### WORK ITEM
Below are the records; copy every line in them that holds the string "computer".

[Pixel coordinate grounding data]

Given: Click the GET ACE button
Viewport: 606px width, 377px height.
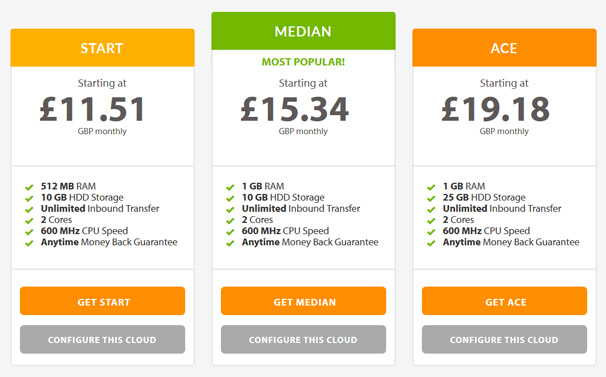Looking at the screenshot, I should tap(504, 301).
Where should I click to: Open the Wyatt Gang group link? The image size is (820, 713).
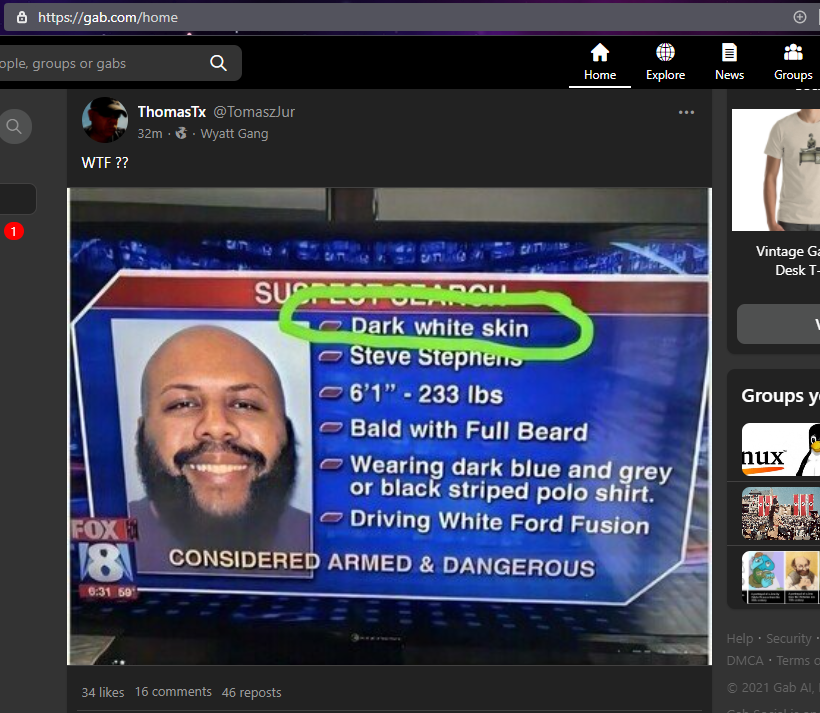(234, 134)
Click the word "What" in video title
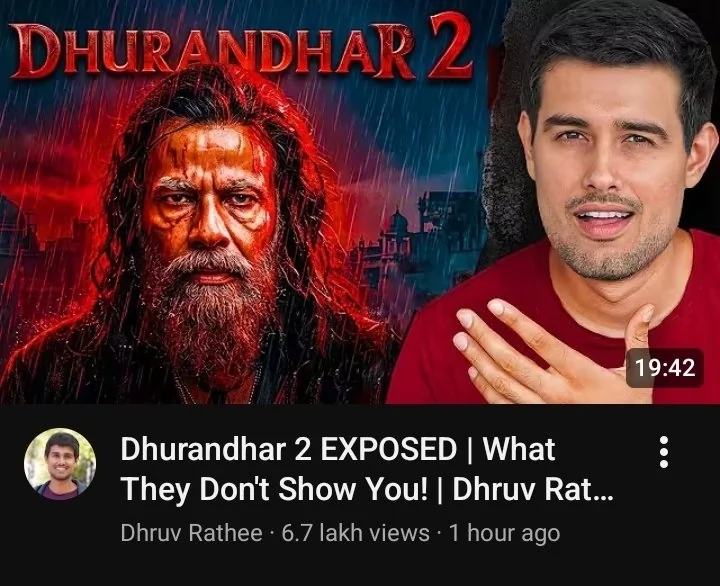 point(518,450)
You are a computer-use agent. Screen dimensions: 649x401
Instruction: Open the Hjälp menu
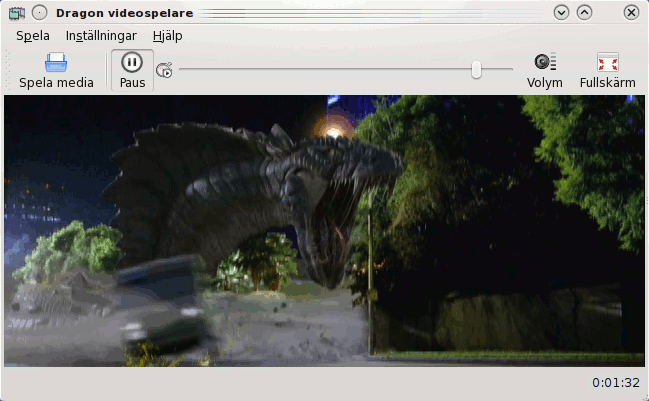point(167,35)
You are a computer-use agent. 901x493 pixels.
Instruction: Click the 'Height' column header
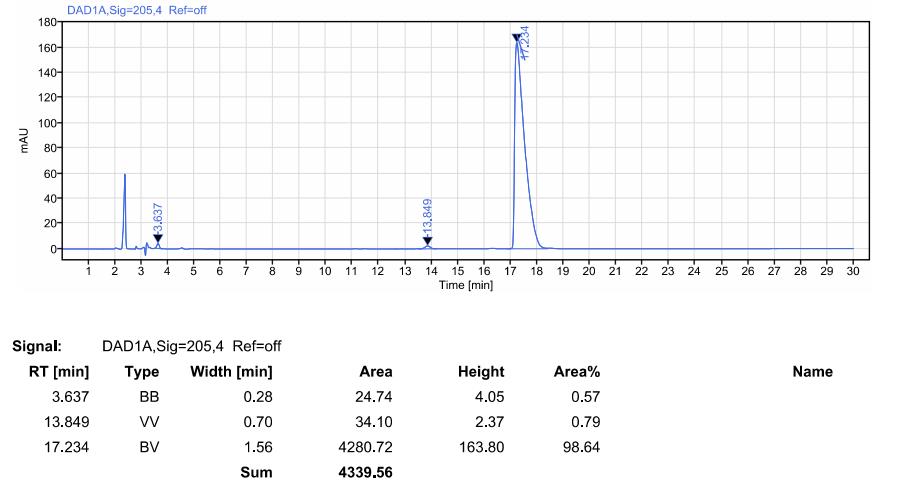tap(480, 372)
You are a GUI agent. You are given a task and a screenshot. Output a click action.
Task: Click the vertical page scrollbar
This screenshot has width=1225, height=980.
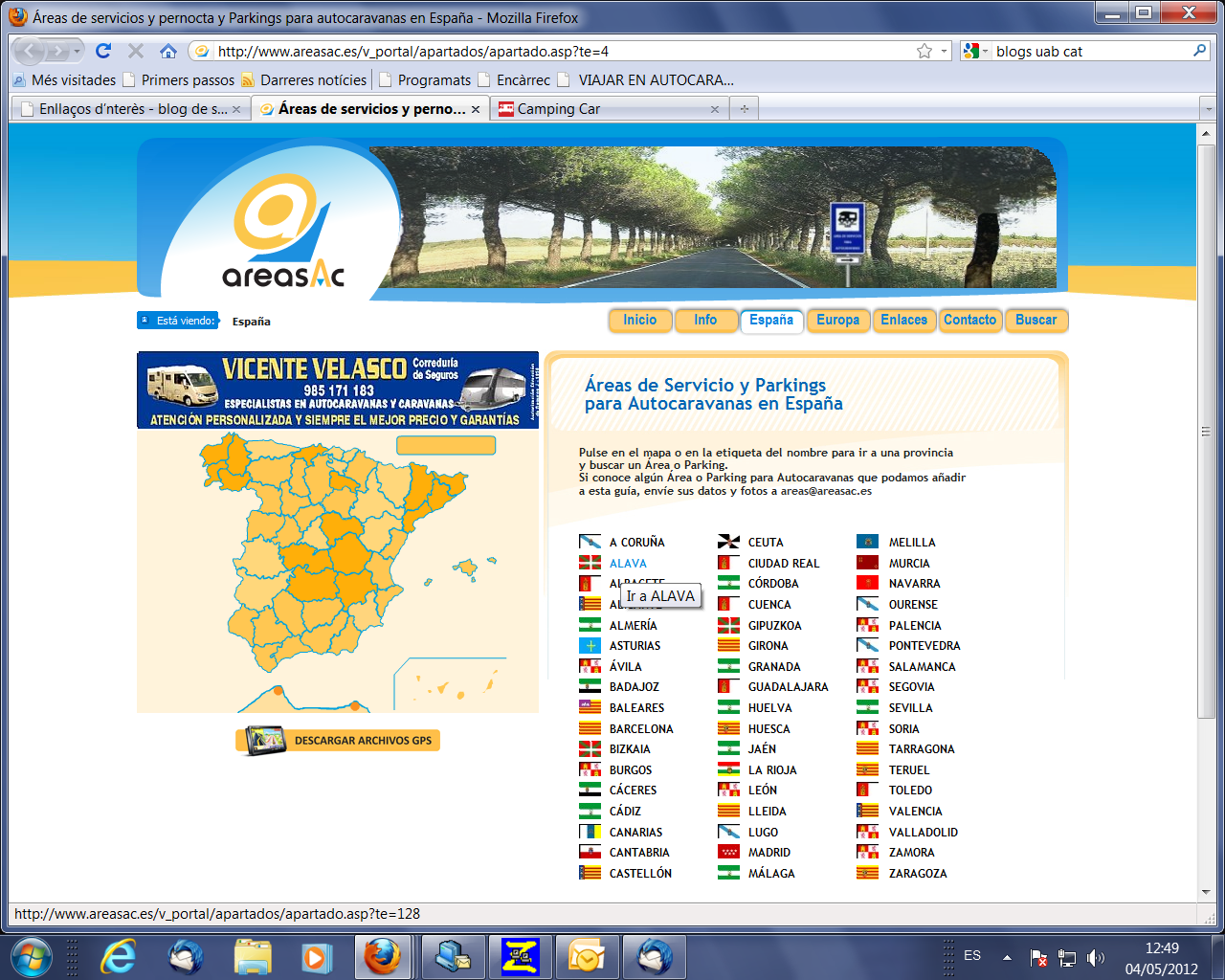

### EXERCISE RESULT
You are a computer-use agent. Screen dimensions: 649x401
You are a computer-use agent. 901x493 pixels.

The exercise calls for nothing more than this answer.